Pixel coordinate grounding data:
***
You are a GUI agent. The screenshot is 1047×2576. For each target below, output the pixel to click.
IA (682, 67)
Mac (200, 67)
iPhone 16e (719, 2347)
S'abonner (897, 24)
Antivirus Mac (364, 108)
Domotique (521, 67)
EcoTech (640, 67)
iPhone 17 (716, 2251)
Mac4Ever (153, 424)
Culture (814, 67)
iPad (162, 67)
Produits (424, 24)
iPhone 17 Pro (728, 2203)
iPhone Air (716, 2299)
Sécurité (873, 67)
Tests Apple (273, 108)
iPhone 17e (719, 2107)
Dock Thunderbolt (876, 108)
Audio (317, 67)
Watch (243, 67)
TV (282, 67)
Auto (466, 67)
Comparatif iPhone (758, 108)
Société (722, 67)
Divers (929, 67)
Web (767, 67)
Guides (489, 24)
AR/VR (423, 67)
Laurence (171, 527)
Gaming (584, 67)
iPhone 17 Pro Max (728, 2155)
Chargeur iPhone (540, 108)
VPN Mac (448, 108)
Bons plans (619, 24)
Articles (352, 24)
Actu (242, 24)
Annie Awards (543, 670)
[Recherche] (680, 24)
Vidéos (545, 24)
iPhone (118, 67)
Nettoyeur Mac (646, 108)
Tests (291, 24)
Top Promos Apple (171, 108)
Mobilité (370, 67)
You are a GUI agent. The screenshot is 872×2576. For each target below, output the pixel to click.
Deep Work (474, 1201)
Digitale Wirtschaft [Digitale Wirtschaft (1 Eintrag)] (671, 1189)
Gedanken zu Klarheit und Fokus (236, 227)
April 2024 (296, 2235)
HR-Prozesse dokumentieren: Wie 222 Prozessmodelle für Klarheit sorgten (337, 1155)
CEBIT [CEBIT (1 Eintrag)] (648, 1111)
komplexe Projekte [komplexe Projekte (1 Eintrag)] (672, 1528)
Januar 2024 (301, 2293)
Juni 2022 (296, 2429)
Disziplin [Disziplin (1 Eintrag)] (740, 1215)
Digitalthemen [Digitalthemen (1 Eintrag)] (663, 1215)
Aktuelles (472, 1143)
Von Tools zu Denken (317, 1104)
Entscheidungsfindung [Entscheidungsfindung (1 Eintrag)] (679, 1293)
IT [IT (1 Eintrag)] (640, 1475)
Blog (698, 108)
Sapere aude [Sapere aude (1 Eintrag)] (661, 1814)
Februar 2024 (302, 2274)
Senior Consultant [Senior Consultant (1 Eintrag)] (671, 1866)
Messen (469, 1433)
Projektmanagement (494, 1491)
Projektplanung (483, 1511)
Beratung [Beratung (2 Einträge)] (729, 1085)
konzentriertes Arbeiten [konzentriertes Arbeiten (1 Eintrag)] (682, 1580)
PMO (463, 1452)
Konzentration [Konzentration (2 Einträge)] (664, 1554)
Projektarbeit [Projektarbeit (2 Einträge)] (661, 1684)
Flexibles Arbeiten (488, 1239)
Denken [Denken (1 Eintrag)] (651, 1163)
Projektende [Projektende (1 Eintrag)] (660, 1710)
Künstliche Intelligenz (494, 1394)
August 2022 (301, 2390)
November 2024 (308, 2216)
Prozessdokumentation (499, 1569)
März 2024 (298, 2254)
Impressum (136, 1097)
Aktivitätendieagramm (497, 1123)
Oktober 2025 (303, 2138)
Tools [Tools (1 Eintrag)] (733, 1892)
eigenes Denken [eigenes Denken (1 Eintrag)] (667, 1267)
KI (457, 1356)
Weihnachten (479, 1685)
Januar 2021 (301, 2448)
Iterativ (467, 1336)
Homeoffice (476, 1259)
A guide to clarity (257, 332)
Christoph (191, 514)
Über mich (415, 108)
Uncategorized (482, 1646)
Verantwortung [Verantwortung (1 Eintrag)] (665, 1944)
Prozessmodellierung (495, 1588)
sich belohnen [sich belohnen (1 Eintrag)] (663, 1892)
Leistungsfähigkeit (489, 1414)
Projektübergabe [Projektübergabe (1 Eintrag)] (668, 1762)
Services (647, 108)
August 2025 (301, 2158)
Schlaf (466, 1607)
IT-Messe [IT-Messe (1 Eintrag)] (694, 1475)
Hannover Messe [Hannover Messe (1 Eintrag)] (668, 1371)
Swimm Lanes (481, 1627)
***
▶ Activity
Return the data in full, exactly as it appears above.

▶ Task answer
You are a GUI agent. The screenshot is 1047×2576. For each target below, output the pixel to click.
IA (682, 67)
Mac (200, 67)
iPhone 16e (719, 2347)
S'abonner (897, 24)
Antivirus Mac (364, 108)
Domotique (521, 67)
EcoTech (640, 67)
iPhone 17 (716, 2251)
Mac4Ever (153, 424)
Culture (814, 67)
iPad (162, 67)
Produits (424, 24)
iPhone 17 Pro (728, 2203)
iPhone Air (716, 2299)
Sécurité (873, 67)
Tests Apple (273, 108)
iPhone 17e (719, 2107)
Dock Thunderbolt (876, 108)
Audio (317, 67)
Watch (243, 67)
TV (282, 67)
Auto (466, 67)
Comparatif iPhone (758, 108)
Société (722, 67)
Divers (929, 67)
Web (767, 67)
Guides (489, 24)
AR/VR (423, 67)
Laurence (171, 527)
Gaming (584, 67)
iPhone 17 Pro Max (728, 2155)
Chargeur iPhone (540, 108)
VPN Mac (448, 108)
Bons plans (619, 24)
Articles (352, 24)
Actu (242, 24)
Annie Awards (543, 670)
[Recherche] (680, 24)
Vidéos (545, 24)
iPhone (118, 67)
Nettoyeur Mac (646, 108)
Tests (291, 24)
Top Promos Apple (171, 108)
Mobilité (370, 67)
You are a GUI agent. The screenshot is 872×2576. For each target below, output the pixel to click.
Deep Work (474, 1201)
Digitale Wirtschaft [Digitale Wirtschaft (1 Eintrag)] (671, 1189)
Gedanken zu Klarheit und Fokus (236, 227)
April 2024 (296, 2235)
HR-Prozesse dokumentieren: Wie 222 Prozessmodelle für Klarheit sorgten (337, 1155)
CEBIT [CEBIT (1 Eintrag)] (648, 1111)
komplexe Projekte [komplexe Projekte (1 Eintrag)] (672, 1528)
Januar 2024 (301, 2293)
Juni 2022 (296, 2429)
Disziplin [Disziplin (1 Eintrag)] (740, 1215)
Digitalthemen [Digitalthemen (1 Eintrag)] (663, 1215)
Aktuelles (472, 1143)
Von Tools zu Denken (317, 1104)
Entscheidungsfindung [Entscheidungsfindung (1 Eintrag)] (679, 1293)
IT [IT (1 Eintrag)] (640, 1475)
Blog (698, 108)
Sapere aude [Sapere aude (1 Eintrag)] (661, 1814)
Februar 2024 (302, 2274)
Senior Consultant [Senior Consultant (1 Eintrag)] (671, 1866)
Messen (469, 1433)
Projektmanagement (494, 1491)
Projektplanung (483, 1511)
Beratung [Beratung (2 Einträge)] (729, 1085)
konzentriertes Arbeiten [konzentriertes Arbeiten (1 Eintrag)] (682, 1580)
PMO (463, 1452)
Konzentration [Konzentration (2 Einträge)] (664, 1554)
Projektarbeit [Projektarbeit (2 Einträge)] (661, 1684)
Flexibles Arbeiten (488, 1239)
Denken [Denken (1 Eintrag)] (651, 1163)
Projektende [Projektende (1 Eintrag)] (660, 1710)
Künstliche Intelligenz (494, 1394)
August 2022 (301, 2390)
November 2024 (308, 2216)
Prozessdokumentation (499, 1569)
März 2024 (298, 2254)
Impressum (136, 1097)
Aktivitätendieagramm (497, 1123)
Oktober 2025 (303, 2138)
Tools [Tools (1 Eintrag)] (733, 1892)
eigenes Denken [eigenes Denken (1 Eintrag)] (667, 1267)
KI (457, 1356)
Weihnachten (479, 1685)
Januar 2021 (301, 2448)
Iterativ (467, 1336)
Homeoffice (476, 1259)
A guide to clarity (257, 332)
Christoph (191, 514)
Über mich (415, 108)
Uncategorized (482, 1646)
Verantwortung [Verantwortung (1 Eintrag)] (665, 1944)
Prozessmodellierung (495, 1588)
sich belohnen [sich belohnen (1 Eintrag)] (663, 1892)
Leistungsfähigkeit (489, 1414)
Projektübergabe [Projektübergabe (1 Eintrag)] (668, 1762)
Services (647, 108)
August 2025 (301, 2158)
Schlaf (466, 1607)
IT-Messe [IT-Messe (1 Eintrag)] (694, 1475)
Hannover Messe [Hannover Messe (1 Eintrag)] (668, 1371)
Swimm Lanes (481, 1627)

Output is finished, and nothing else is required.